Next-generation gene editing techniques could help produce nutrient rich crops that are bigger and provide higher yields.
An international team of researchers has developed a new crop from a wild plant within a single generation by using the gene-editing tool CRISPR-Cas9 to introduce a number of crop features to a wild tomato (Solanum pimpinellifolium) without losing its genetic properties.
“This new method allows us to start from scratch and begin a new domestication process all over again,” biologist Jörg Kudla, a professor from the University of Münster in Germany, whose team is involved in the study, said in a statement. “In doing so, we can use all the knowledge on plant genetics and plant domestication which researchers have accumulated over the past decades.
“We can preserve the genetic potential and the particularly valuable properties of wild plants and, at the same time, produce the desired features of modern crops in a very short time.”
The researchers selected this specific species of wild tomato because it is a progenitor of the modern cultivated tomato. It is unusable as a crop plant because the plant’s fruits are only the size of peas and it produces a relatively low yield.
However, the fruit is more aromatic than modern tomatoes and contain twice as much lycopene. The new genetically modified tomatoes contain even more lycopene, double of that of the wild tomato and about five times more than conventional cherry tomatoes.

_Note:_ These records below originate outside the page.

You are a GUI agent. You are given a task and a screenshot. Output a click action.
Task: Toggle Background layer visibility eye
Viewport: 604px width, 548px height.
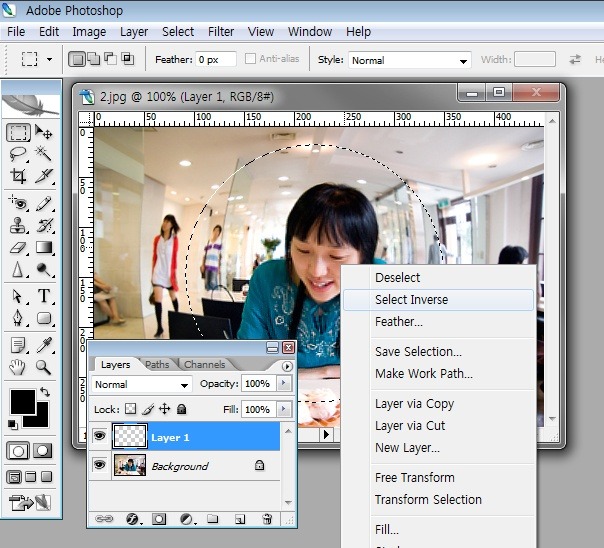(x=100, y=466)
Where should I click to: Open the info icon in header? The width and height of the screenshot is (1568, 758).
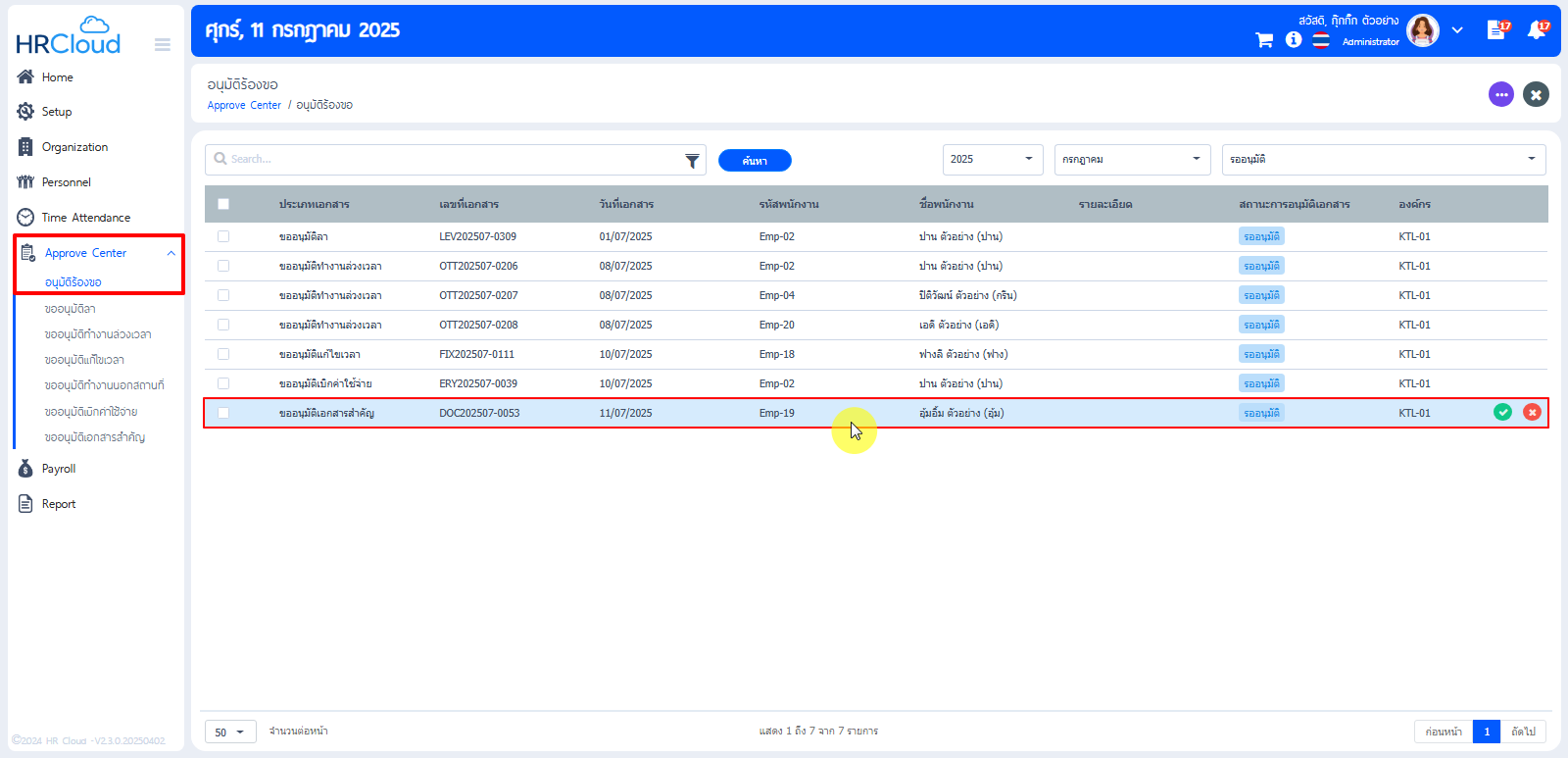point(1294,40)
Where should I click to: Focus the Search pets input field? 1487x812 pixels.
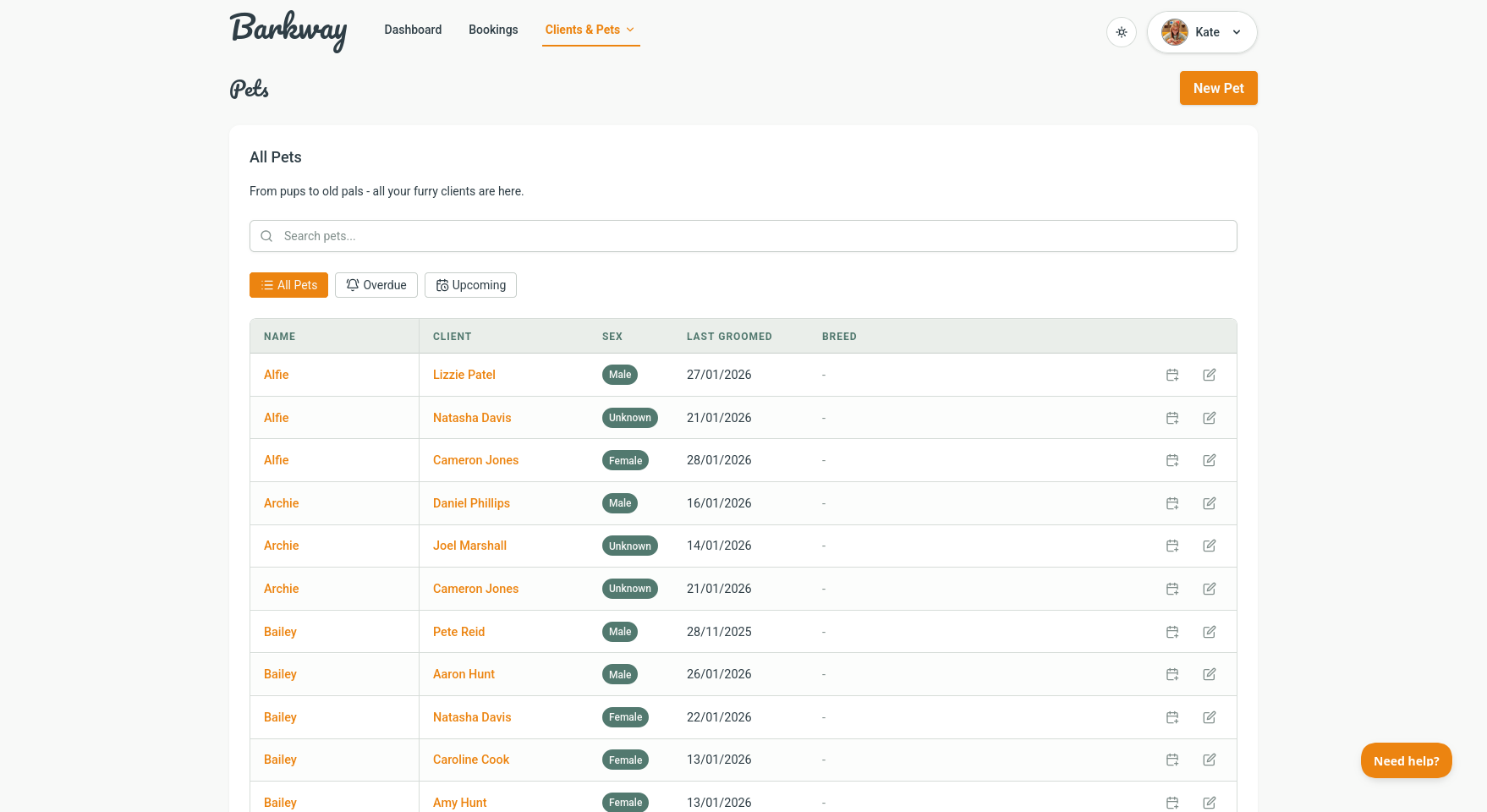click(743, 236)
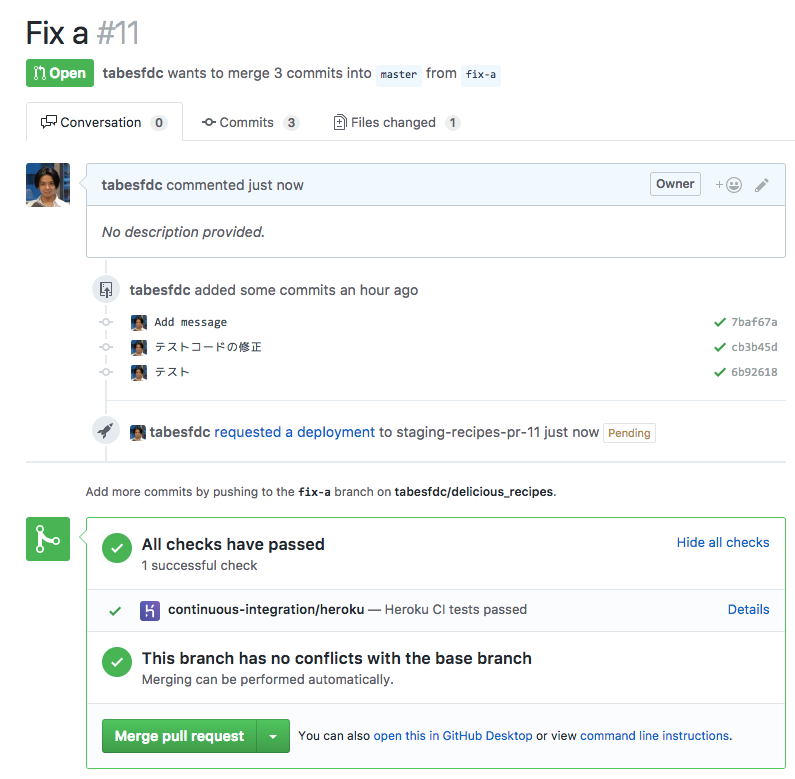Follow the requested a deployment link
The height and width of the screenshot is (779, 795).
click(295, 432)
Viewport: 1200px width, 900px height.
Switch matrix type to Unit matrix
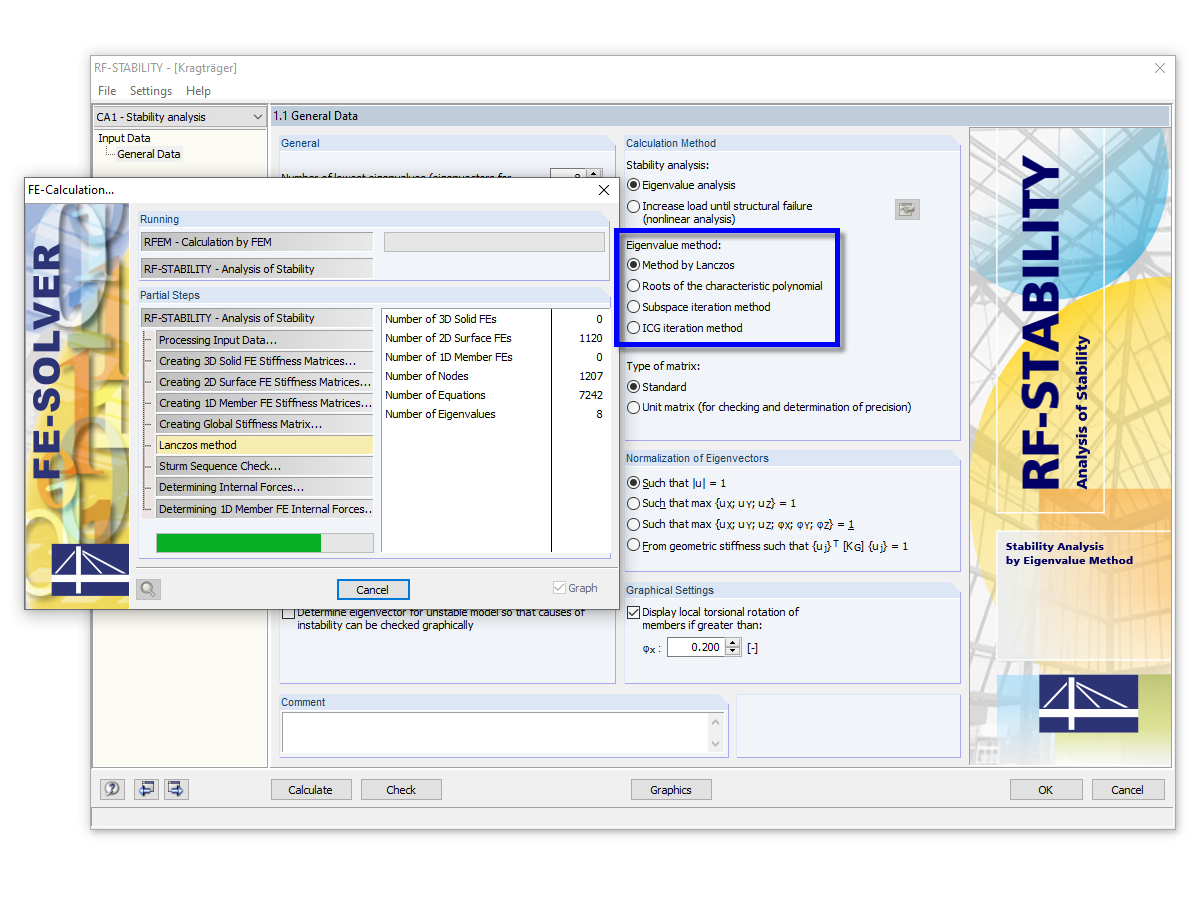[x=634, y=407]
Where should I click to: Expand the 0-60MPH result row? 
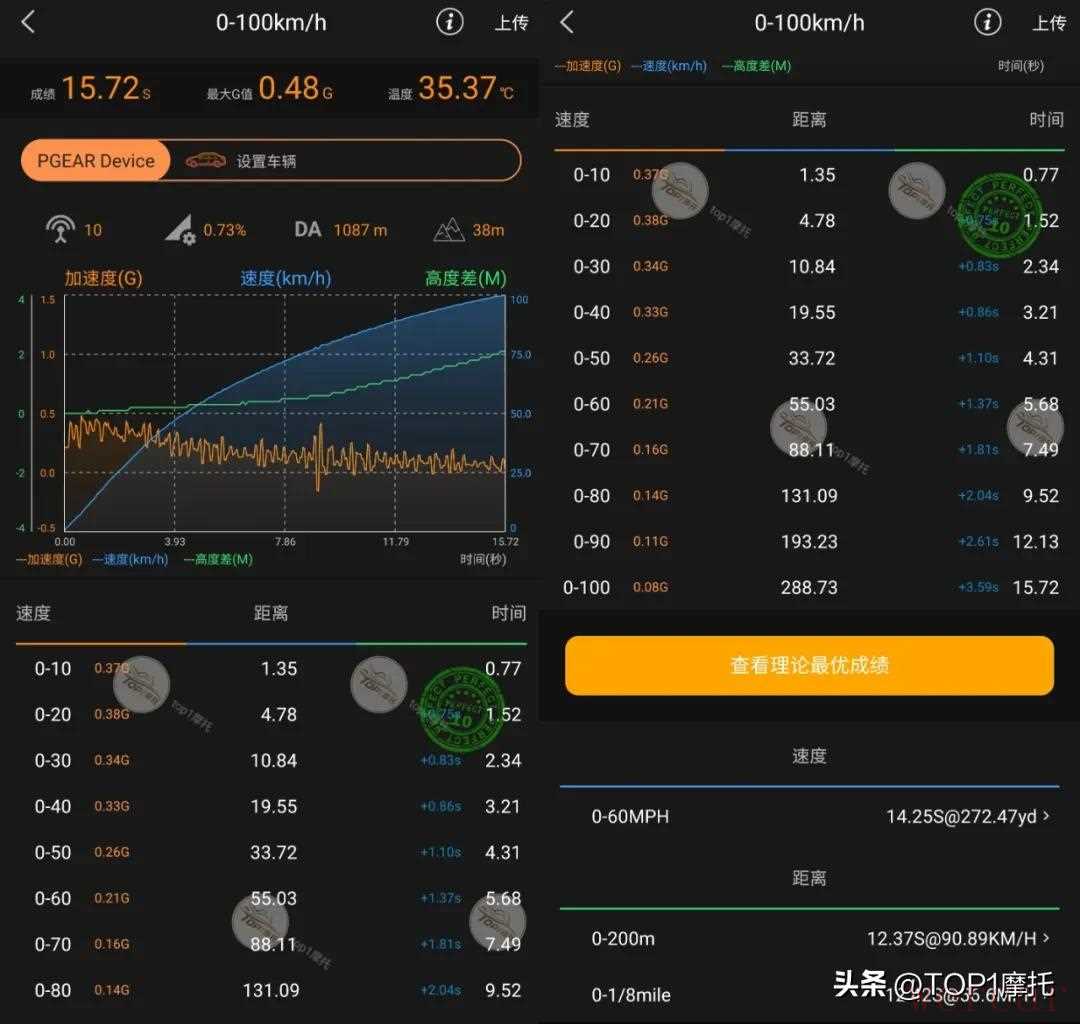coord(809,817)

“This is a decisive innovation which cannot be achieved by any conventional breeding process with currently cultivated tomatoes,” Kudla said. “Lycopene can help to prevent cancer and cardiovascular diseases. So, from a health point of view, the tomato we have created probably has an additional value in comparison with conventional cultivated tomatoes and other vegetables which only contain lycopene in very limited quantities.”
The team used multiplex CRISPR-Cas9 to force the wild tomato plant to produce offspring plants that bore small genetic modifications in six genes that are seen as key figures in the domesticated tomato.
The modifications yielded a tomato with fruit three times larger and more compact than the wild tomato and ten times the number of fruits. The shape of the modified fruits are also more oval than the wild fruit, which are generally round, that split faster with rain.
Over the years scientists have modified the properties of crops to adapt them to meet the needs of human beings. However, while modifying wild plants to produce higher yields, scientists unintentionally reduced genetic diversity and lost a handful of useful properties.
With the new advancements using gene-editing tools, the researchers hope it will be possible to increase the size of fruits and improve other features of domestication to transform them into entirely new crops.
The study was published in Nature Biotechnology.